→ Written exercise: From the patent passage on glass-impregnated ceramics below, pull out everything from "The conventional art" down to "hot oxidizing atmosphere.", word for word.
** Start of Document passage **
The conventional art method proposed to solve the foregoing problem in Japanese patent application unexamined laid open No. 8-157271 coats the surface of an FRC with glass. This method improves the oxidation resistance and the room temperature strength of the FRC by the sealing effect of the glass. However, the properties of the FRC manufactured by this method are still below the level of properties required of structural materials for use in a hot oxidizing atmosphere.
The inventors of the present invention found through elaborate studies of the foregoing problems that the foregoing problem can be solved by impregnating the conventional fiber-reinforced ceramic with glass so that the voids are filled up with the glass and have made the present invention on the basis of the knowledge acquired through the studies.
The present invention has been made to solve the foregoing problems and it is therefore an object of the present invention to provide a glass-impregnated, fiber-reinforced ceramic having excellent oxidation resistance in a hot oxidizing atmosphere and high room temperature strength.
Another object of the present invention is to provide a method of manufacturing a glass-impregnated, fiber-reinforced ceramic having excellent oxidation resistance in a hot oxidizing atmosphere and high room temperature strength.
According to a first aspect of the present invention, a glass-impregnated, fiber-reinforced ceramic including a ceramic matrix having voids opening outside; inorganic fibers embedded in the ceramic matrix; and a glass matrix with which the voids of the ceramic matrix are filled.
When the glass-impregnated, fiber-reinforced ceramic is placed in a hot oxidizing atmosphere, the ceramic matrix and the inorganic fibers embedded in the ceramic matrix are insulated from oxygen contained in the hot oxidizing atmosphere because at least the voids in the ceramic matrix are filled up with the glass matrix. Therefore, even if the ceramic matrix and the inorganic fibers are subject to oxidation, the oxidation of the ceramic matrix and the inorganic fibers are protected surely from oxidation and hence a main cause of the reduction of the high-temperature strength and the oxidation resistance of the glass-impregnated, fiber-reinforced ceramic is eliminated. Accordingly, the high-temperature strength and the oxidation resistance of the glass-impregnated, fiber-reinforced ceramic of the present invention are far higher than those of the conventional fiber-reinforced ceramic not impregnated with glass. Since the cause of reduction of the strength due to the notch effect of the voids can be eliminated by the densifying effect of the impregnation with glass, the room temperature strength of the glass-impregnated, fiber-reinforced ceramic of the present invention is far higher than that of the conventional fiber-reinforced ceramic.
The glass matrix may be one of AlPO4, PbO, ZnO, SiO2, B2O3, Al2O3, Na2O, CaO, MgO, Li2O and K2O or a combination of some of those substances. A material of an appropriate composition having an appropriate softening point can be used as the glass matrix according to the temperature of the atmosphere in which the glass-impregnated, fiber-reinforced ceramic of the present invention is to be used because the glass matrix may be one of those substances or a combination of some of those substances. Therefore, voids can be effectively stopped up with the glass matrix at a working temperature and the glass matrix is able to exercise its oxygen intercepting effect effectively in a wide temperature range.
** End of Document passage **
** Start of Source data **
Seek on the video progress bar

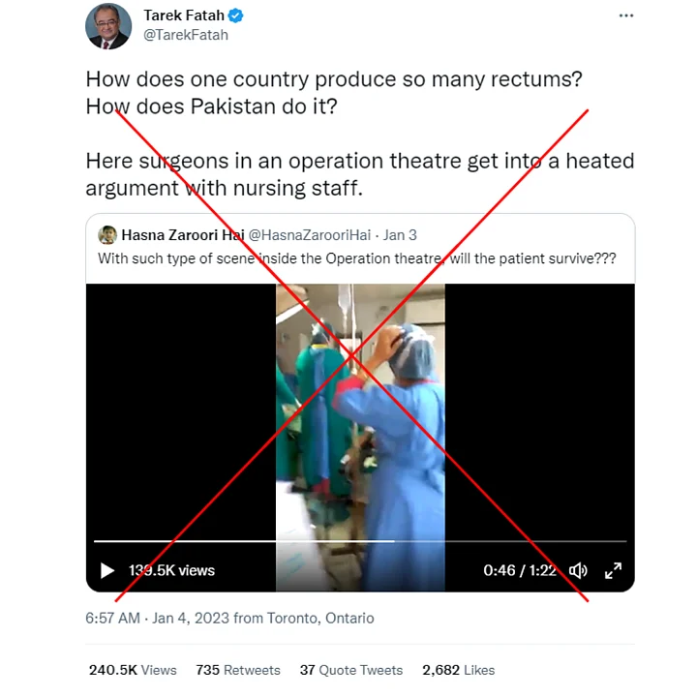click(358, 541)
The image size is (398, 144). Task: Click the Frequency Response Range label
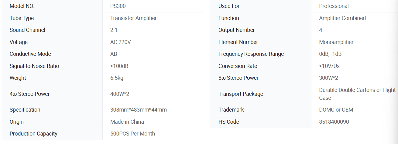[x=251, y=54]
** End of Source data **
→ Answer to this problem:
The conventional art method proposed to solve the foregoing problem in Japanese patent application unexamined laid open No. 8-157271 coats the surface of an FRC with glass. This method improves the oxidation resistance and the room temperature strength of the FRC by the sealing effect of the glass. However, the properties of the FRC manufactured by this method are still below the level of properties required of structural materials for use in a hot oxidizing atmosphere.